Collected data entries
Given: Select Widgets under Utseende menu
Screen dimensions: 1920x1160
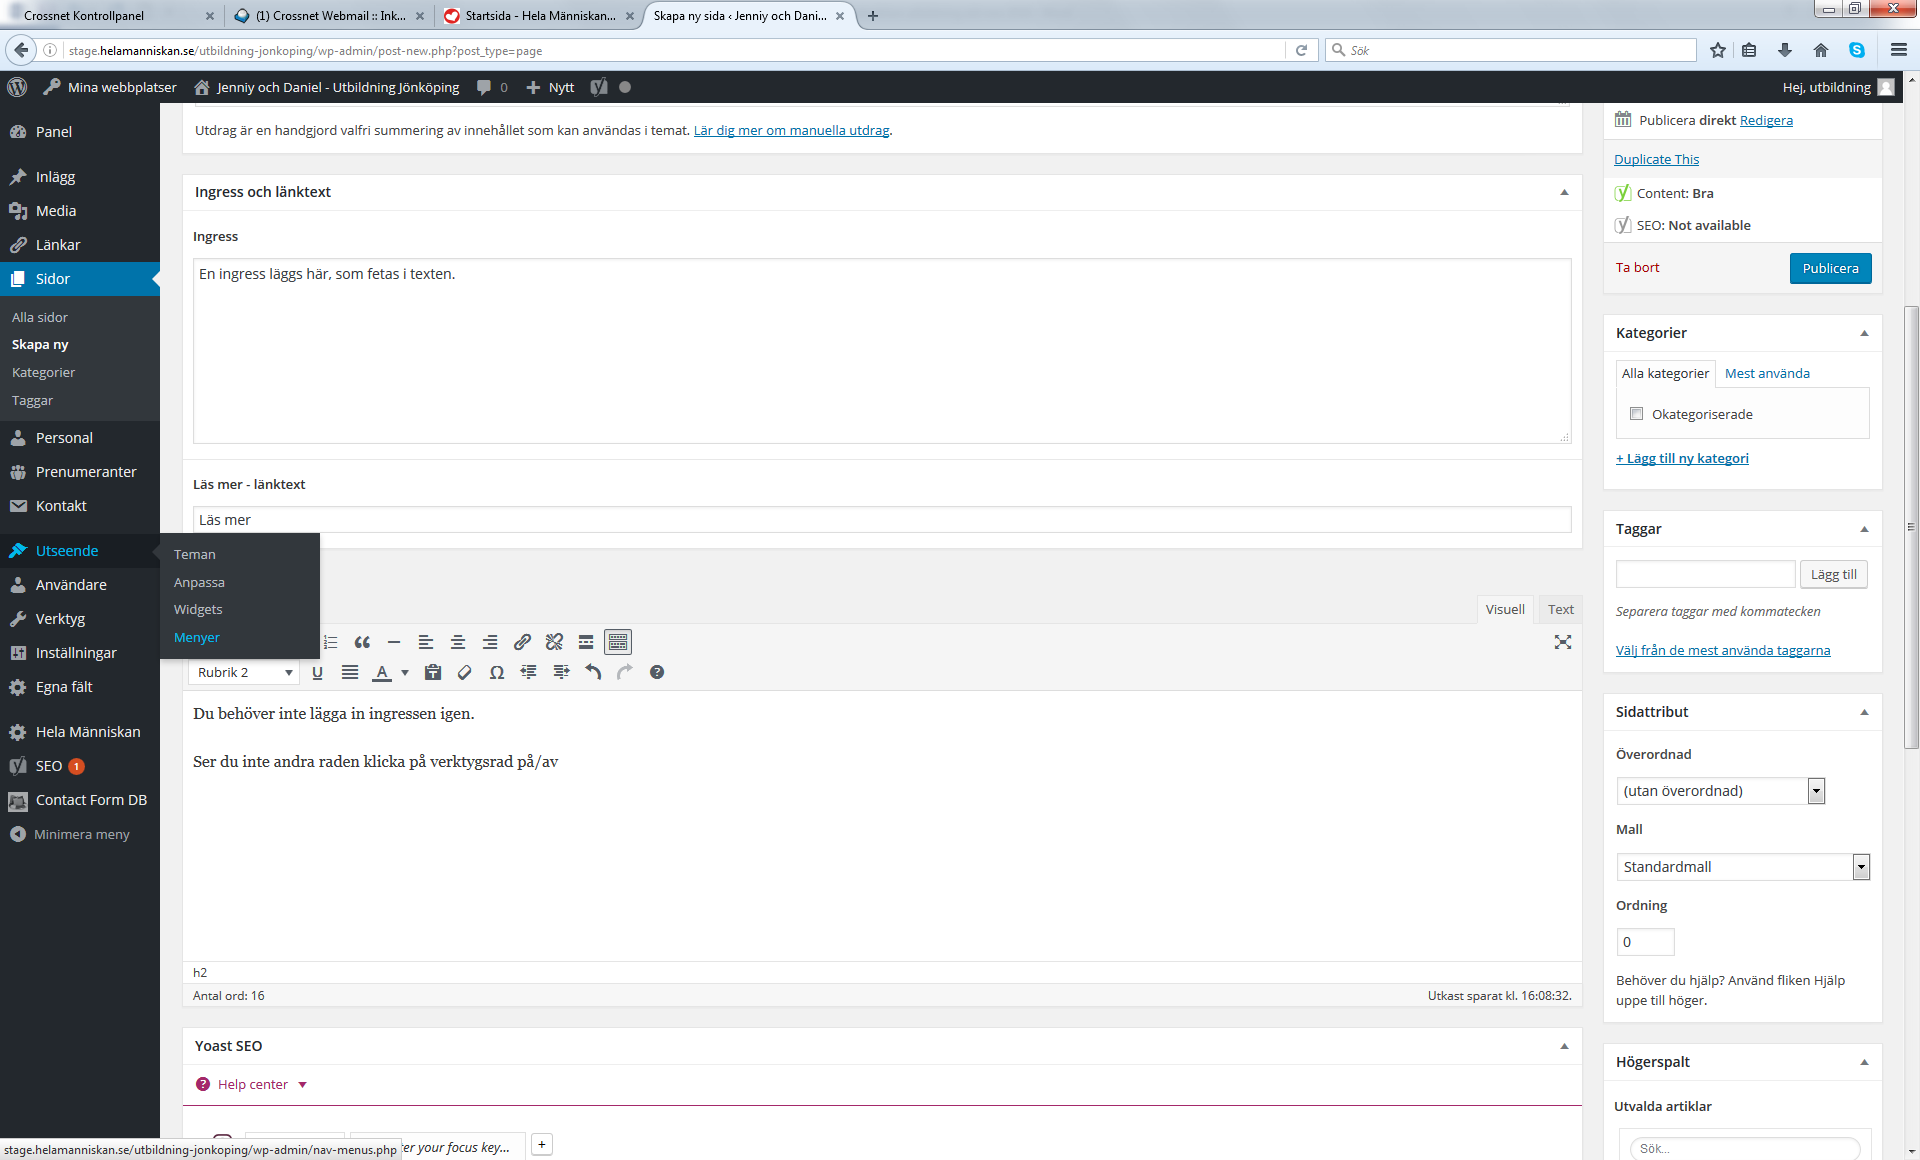Looking at the screenshot, I should 199,609.
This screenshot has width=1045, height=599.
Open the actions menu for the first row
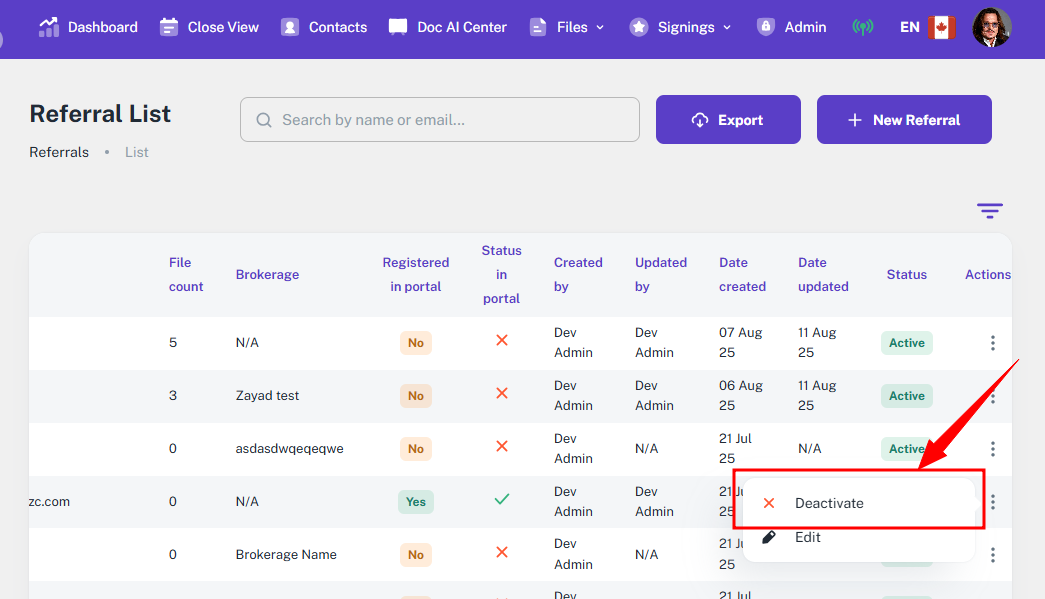click(x=992, y=343)
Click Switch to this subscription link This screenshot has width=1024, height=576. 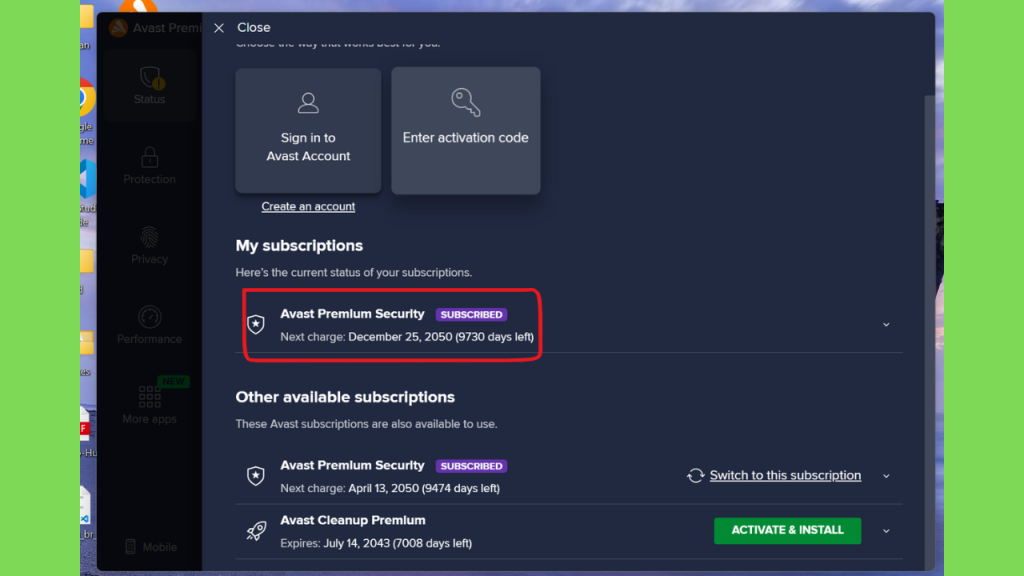pyautogui.click(x=785, y=475)
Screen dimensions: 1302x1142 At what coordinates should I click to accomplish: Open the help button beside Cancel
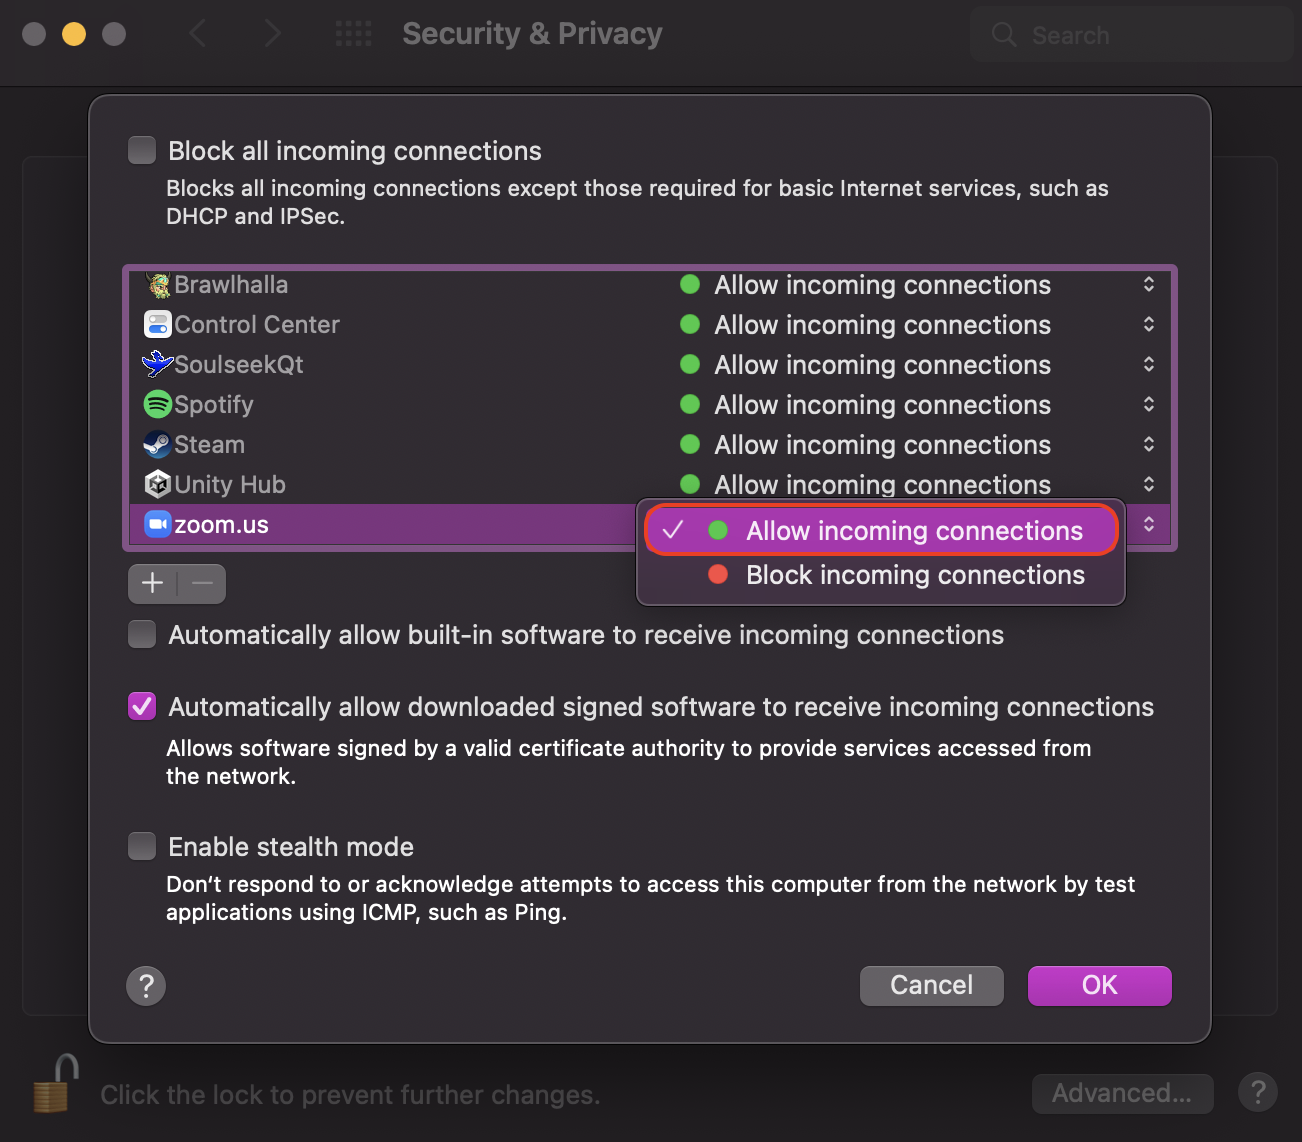[x=146, y=986]
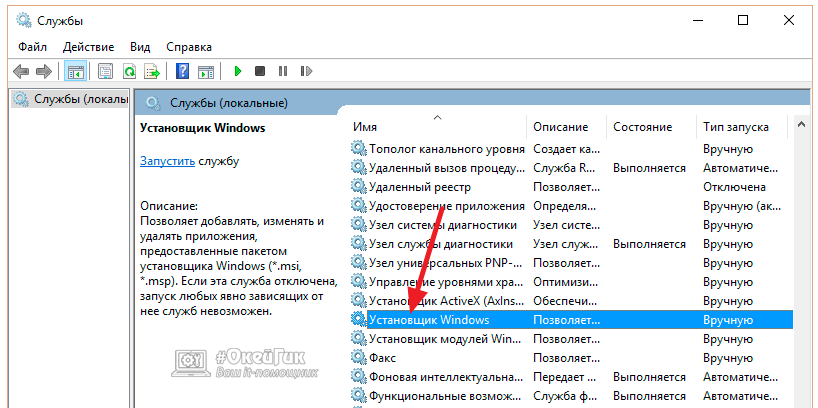Sort services by the Имя column header
Screen dimensions: 818x408
click(x=365, y=128)
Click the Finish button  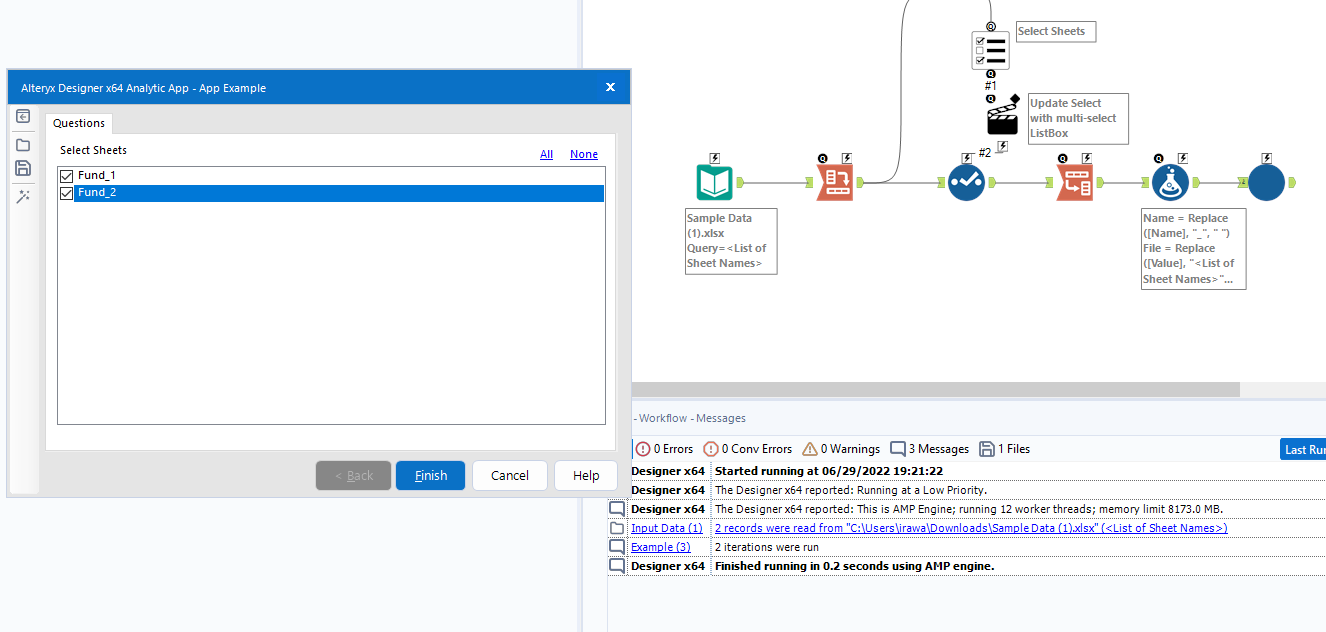point(430,475)
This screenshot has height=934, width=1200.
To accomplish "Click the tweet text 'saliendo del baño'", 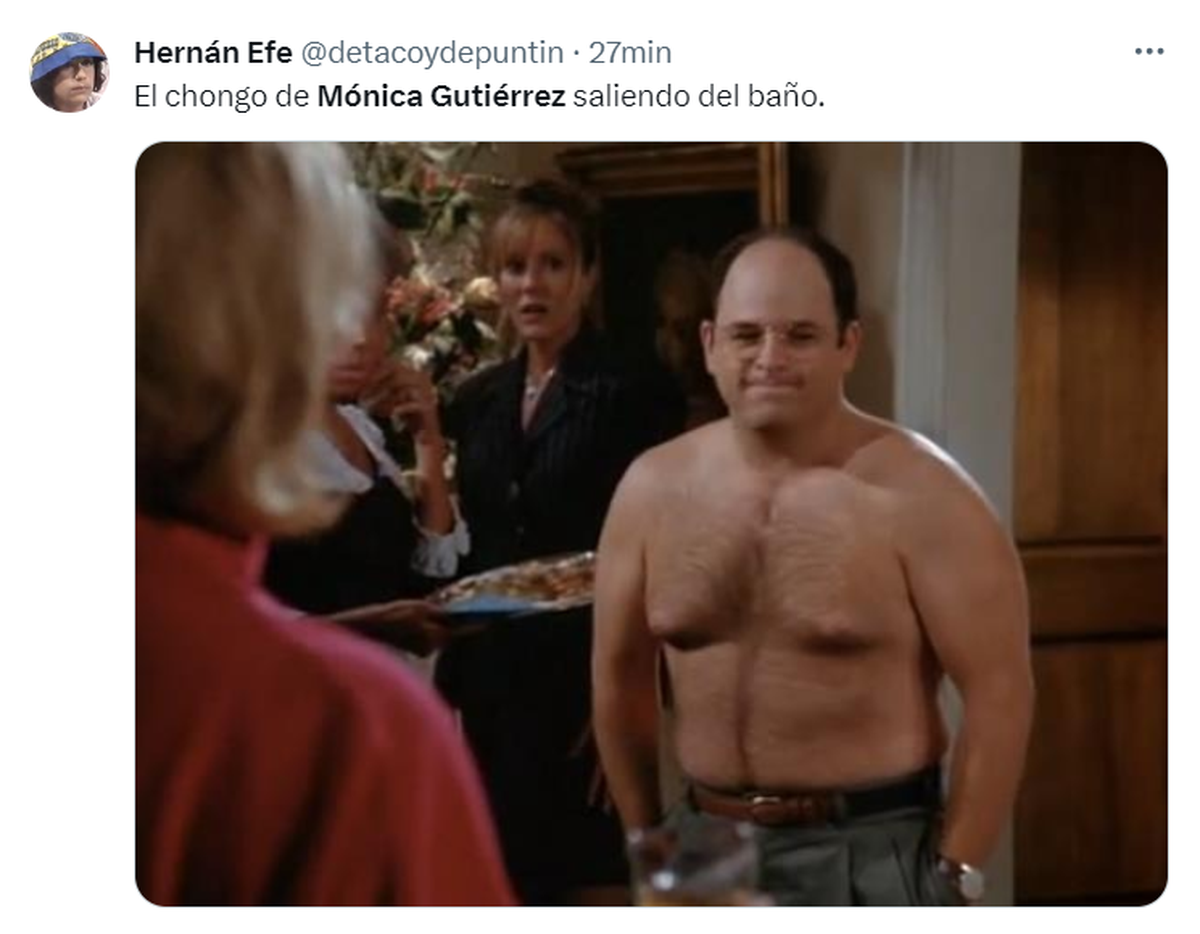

> EXERCISE DIRECTIONS:
Retype word for word the span of lines above that begins with the line containing "This screenshot has height=934, width=1200." and ends with the last line of the records; skip all pictures.

> TASK RESPONSE:
This screenshot has height=934, width=1200.
To accomplish "Click the tweet text 'saliendo del baño'", 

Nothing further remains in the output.